The section on TUNEL staining results is very poorly written. This section refers to Figures 4B, C and Figure 5C. But no such figure relevant to TUNEL is in this paper. Although Figure 5C of this paper (Cohen's d for meta analysis) may be relevant to TUNEL, it does not appear to be the case from what the authors write. The entire section on TUNEL staining, therefore, needs to be rewritten more clearly to the reader.
The statistical analyses are, in general, fine. However, the authors need to explain their meta analysis more clearly under the statistical analysis section of the methods. First, for the sake of completeness, it will be good to spell out clearly the sample sizes of each analysis undertaken. Second, explain how data from the Sugahara et al. 2010 paper was extracted for meta analysis. Third, please provide some insights into the meaning of Glass' Δ, r and Cohen's d. For example, it appears that Glass' δ is used because the standard deviation of the Sugahara et al. 2010 paper could not be obtained from that paper. Giving such explanations to motivate the use of each measure presented in Figure 5C will be helpful for the reader.

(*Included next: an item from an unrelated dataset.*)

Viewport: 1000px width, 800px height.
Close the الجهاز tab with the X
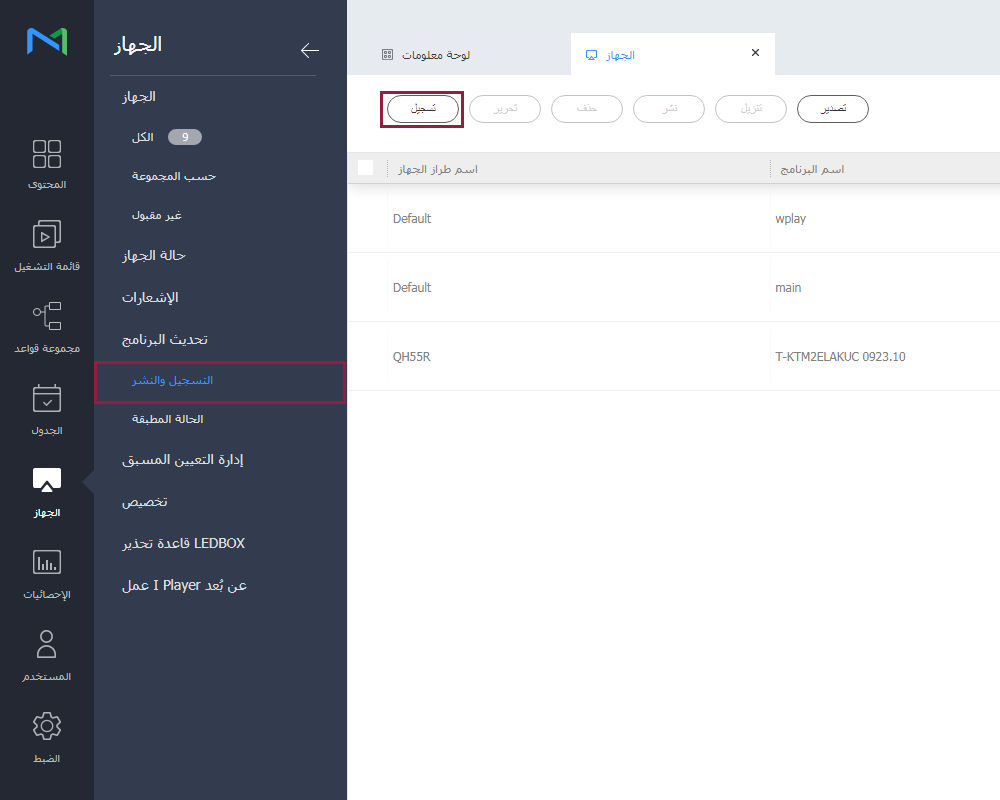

The authors ought to be appreciated for their efforts in making the data and computer programs available in this replication effort. However, some additional details will be helpful. For example, the computer program does not seem to have details about anova or meta analyses. Further, it is not clear whether the% weights reported in Figure 3 were used as outcomes in anova or whether any transformation of these values were done.

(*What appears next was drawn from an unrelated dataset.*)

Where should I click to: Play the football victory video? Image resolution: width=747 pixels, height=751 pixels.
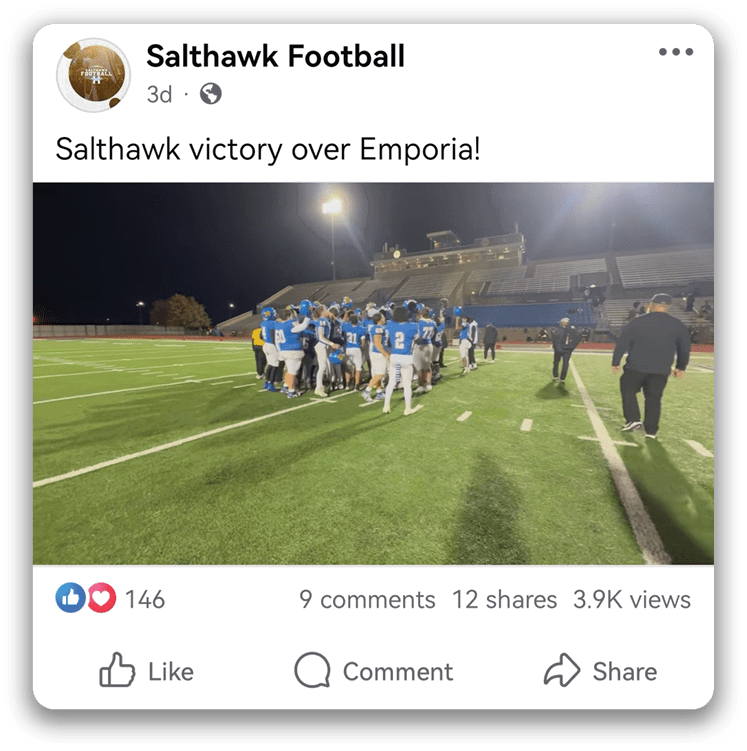click(x=373, y=373)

Finally, a minor stylistic comment. In Figure 1, the dark shaded boxes are DOX+iRGD and the light shades are for DOX+PBS. However in the later figures (see, for example, Figure 2), the dark shaded boxes are for PBS and the white shaded box is for DOX+iRGD and the light shade is for DOX. I suggest the authors to use consistent shading across figures. For example, use white shaded box for DOX+iRGS in all box plots etc.